Member of the Oregon House of Representatives from the 21st district
- In office 1907–1912
- Preceded by: John S. Shook
- Succeeded by: Vernon A. Forbes

Personal details
- Born: April 5, 1856 Monroe, Oregon Territory (now Oregon)
- Died: May 18, 1936 (aged 80) Prineville, Oregon
- Party: Republican
- Spouse: Alwilda Randolph Ketchum (m. 1888)
- Profession: Physician

= Horace P. Belknap =

American politician

Horace Preston Belknap (also known as H. P. Belknap; April 5, 1856 – May 18, 1936) was an American pioneer medical doctor, businessman, and a state legislator from the state of Oregon. Belknap was one of the first physicians to establish a medical practice in Central Oregon. He also served three terms in the Oregon House of Representatives as a Republican legislator, representing a large and rural district in central and southern Oregon.

== Early life ==

Belknap was born in Monroe, Oregon Territory, on April 5, 1856, the son of Harley Augustus and Thirza Ann (Inman) Belknap. He attended grade school in Benton County, Oregon. In 1875, his family moved from the Willamette Valley to Wasco County, east of the Cascade Mountains. They settled in an area that later became Crook County, where his father established a cattle ranch.

Belknap attended college at Willamette University in Salem, Oregon. He then went on to study medicine at University of Michigan in Ann Arbor for two years before finishing his medical training at Bellevue Hospital in New York City, where he received his medical degree with honors in 1886.

CHECK YOUR UNDERSTANDING —
1) Copy the part of the Horace P. Belknap biography from "Member of the" to "Territory (now Oregon)" word for word.
2) Carry the biography of Horace P. Belknap forward from the point where it ends.

MATERIAL PROVIDED —
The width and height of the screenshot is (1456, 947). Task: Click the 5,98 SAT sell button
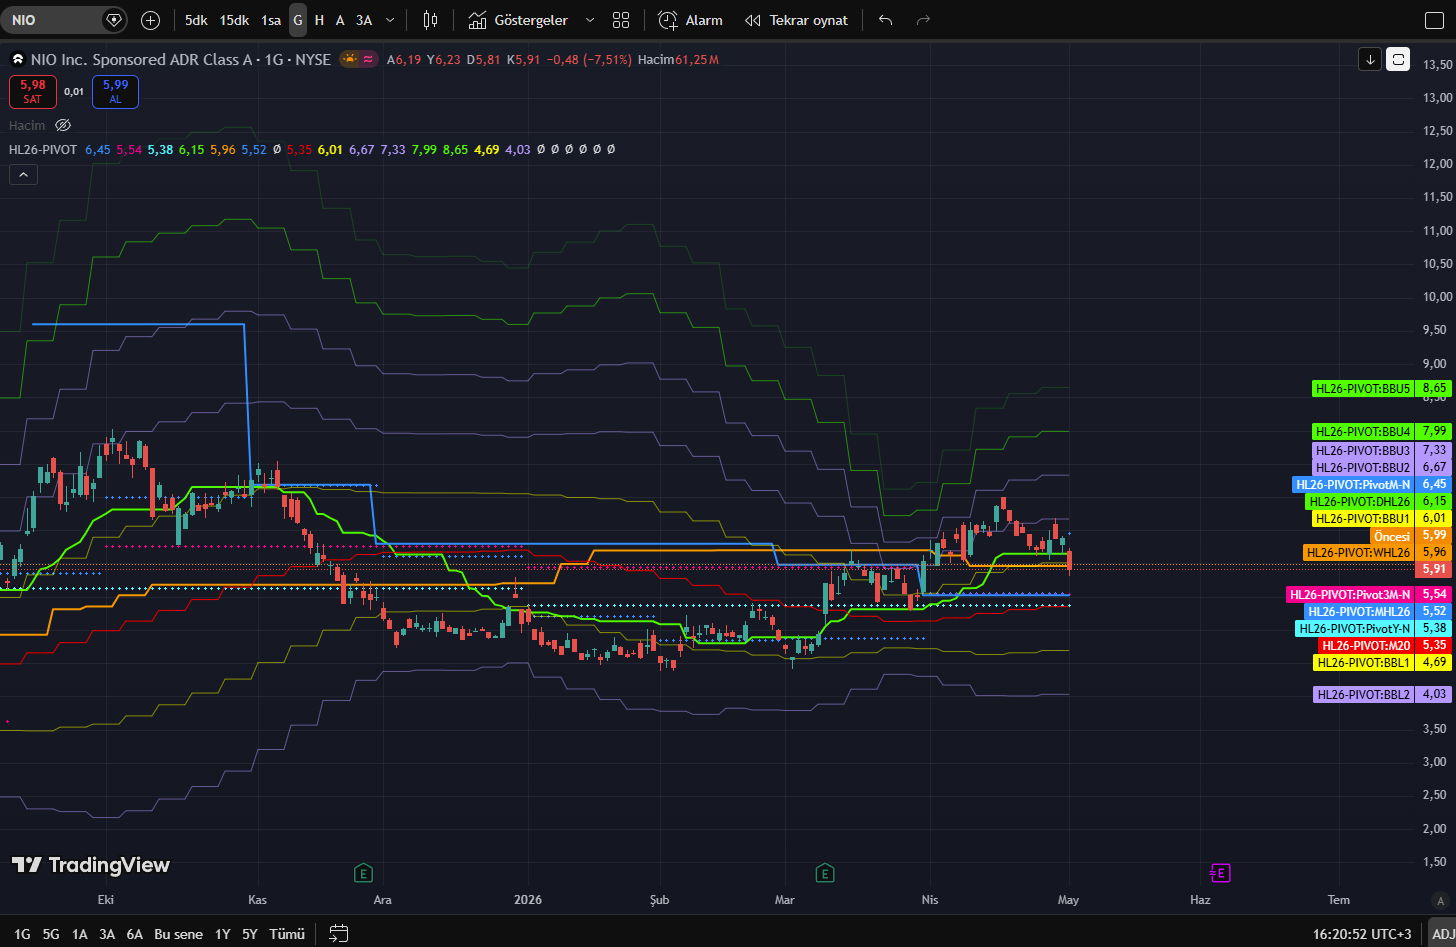pyautogui.click(x=33, y=91)
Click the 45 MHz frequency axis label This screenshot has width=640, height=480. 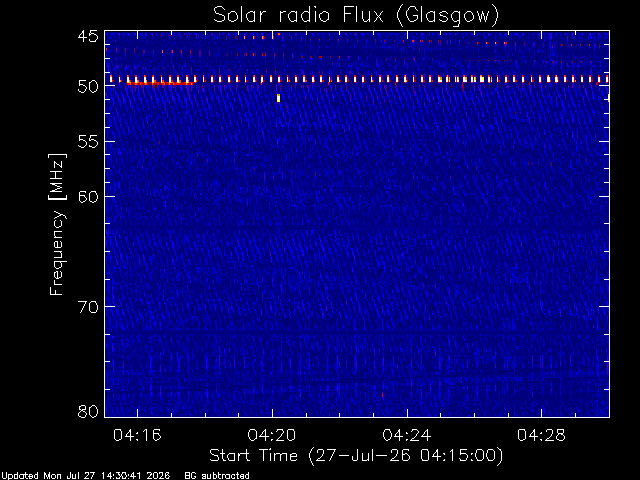tap(88, 37)
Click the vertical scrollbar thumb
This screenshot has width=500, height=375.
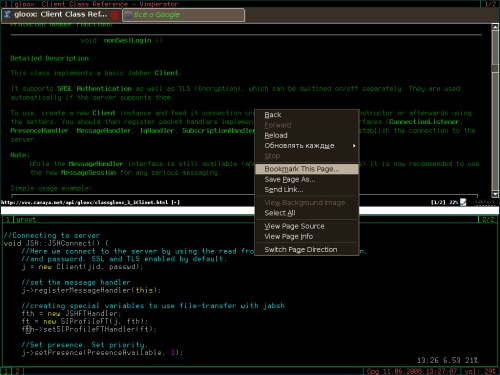pyautogui.click(x=495, y=69)
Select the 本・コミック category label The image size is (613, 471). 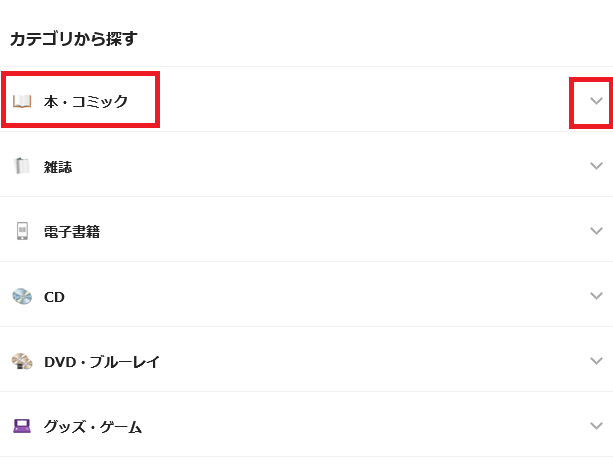tap(86, 102)
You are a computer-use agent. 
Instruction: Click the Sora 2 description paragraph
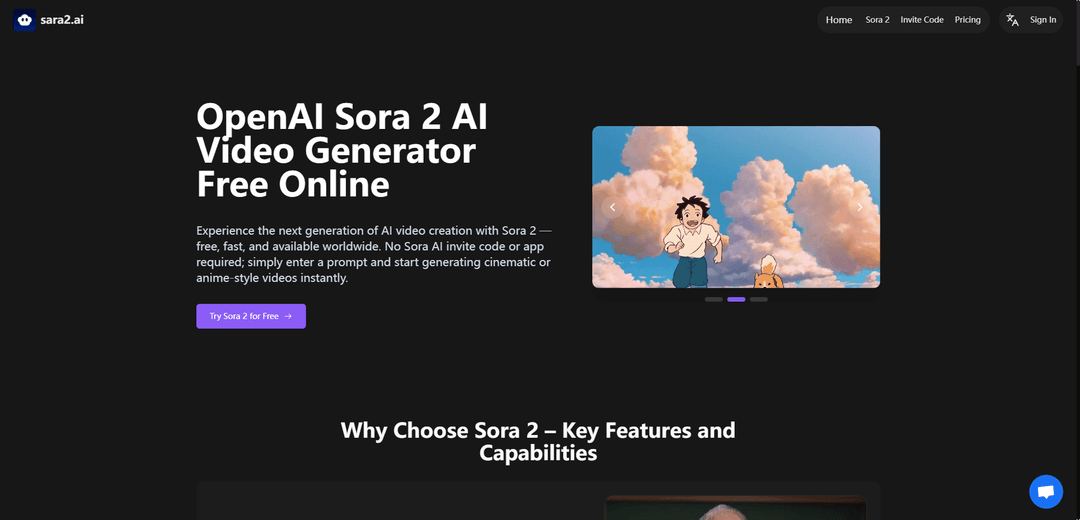[373, 255]
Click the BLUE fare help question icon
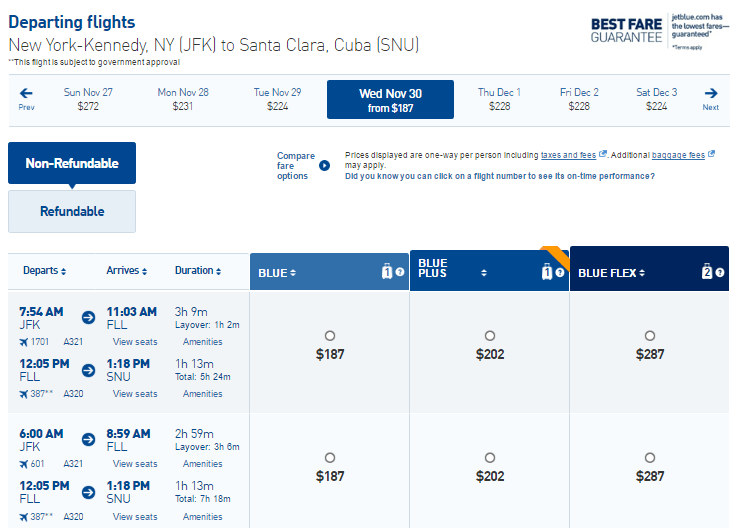Viewport: 737px width, 528px height. coord(400,272)
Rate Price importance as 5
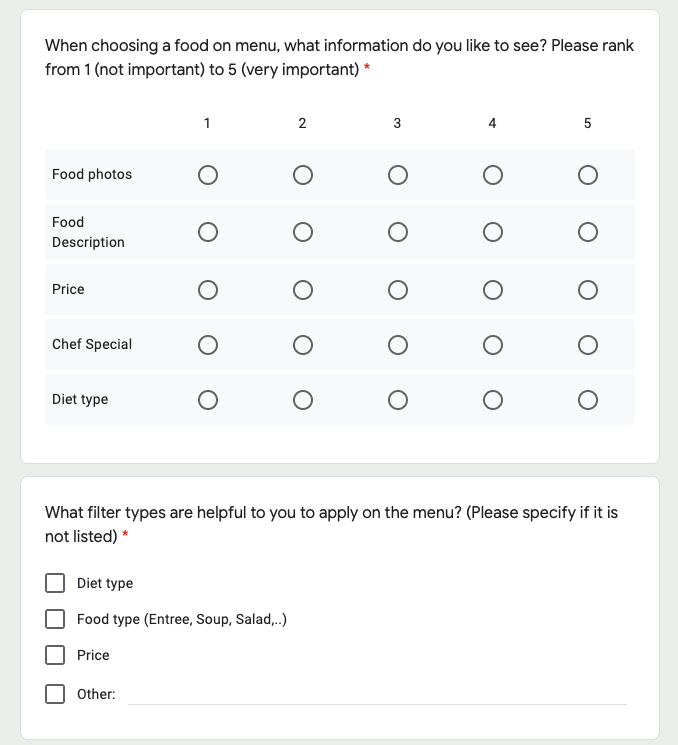Screen dimensions: 678x745 tap(588, 290)
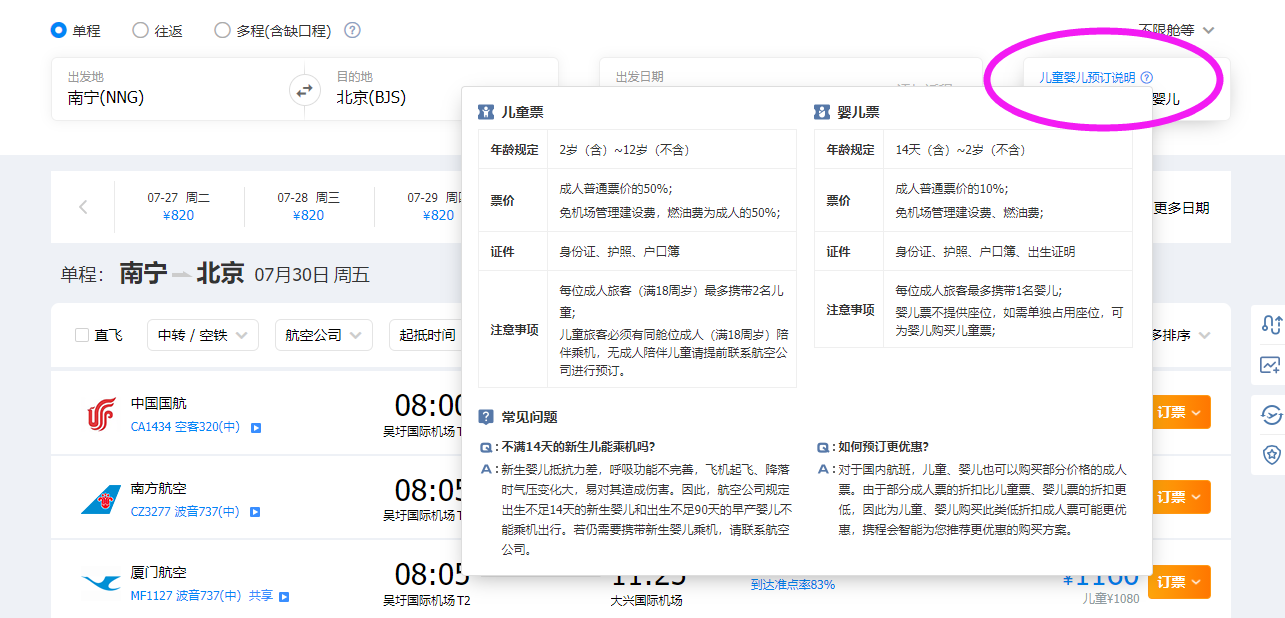Click blue play icon next to CA1434
Screen dimensions: 1285x618
click(x=256, y=428)
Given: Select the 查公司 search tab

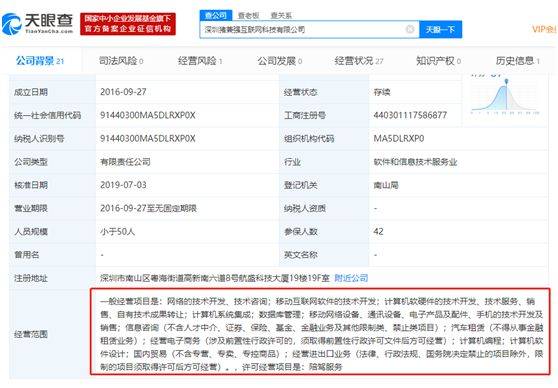Looking at the screenshot, I should pos(216,15).
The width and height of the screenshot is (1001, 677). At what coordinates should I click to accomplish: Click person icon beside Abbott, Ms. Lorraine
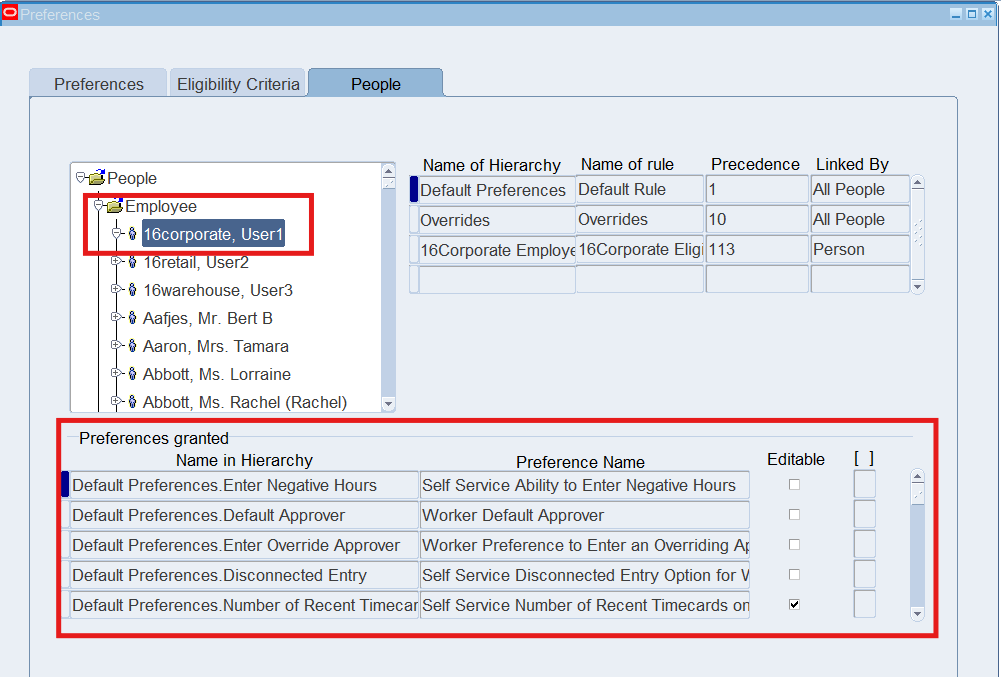click(x=133, y=374)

TASK ANSWERS —
1)
Member of the Oregon House of Representatives from the 21st district
- In office 1907–1912
- Preceded by: John S. Shook
- Succeeded by: Vernon A. Forbes

Personal details
- Born: April 5, 1856 Monroe, Oregon Territory (now Oregon)

2)
After finishing his medical training, Belknap returned to Crook County, Oregon where he began his medical practice in Prineville. When he began his practice in 1886, he was one of the area's first doctors. Belknap married Alwilda Randolph Ketchum (known as "Wilda") on 14 March 1888. Together they had four sons, Horace Preston Jr., (29 January 1890), Wilford Hall (21 September 1892), Leland Ves, (2 October 1894), and Hobart Dean (19 October 1896). All of their sons went on to become physicians and surgeons.

In Prineville, Belknap became actively involved in professional, business, and community affairs. He was a member of the American Medical Association and the Oregon State Medical Society. He was also a co-founder of the Crook County Medical Association. He owned a mining company in neighboring Grant County along with a very productive sawmill in the same area. In addition, Belknap was an active member of the Masons and the local Odd Fellows lodge.

== Political career ==

Belknap began his political career serving in local offices in Crook County. Shortly after arriving in Prineville, he ran for the county superintendent of schools position, but lost the election. He ran again for that position in 1892 and won. He served as county superintendent of schools for two years before being elected county treasurer in 1894. He was then elected mayor of Prineville and served in that position for three years, ending in 1896.

Belknap, a Republican, entered state politics in 1896 when he was selected as a Crook County delegate to Oregon's state Republican convention. Over the next decade, he continued to support the Republican Party and its candidates, attending both county and state conventions.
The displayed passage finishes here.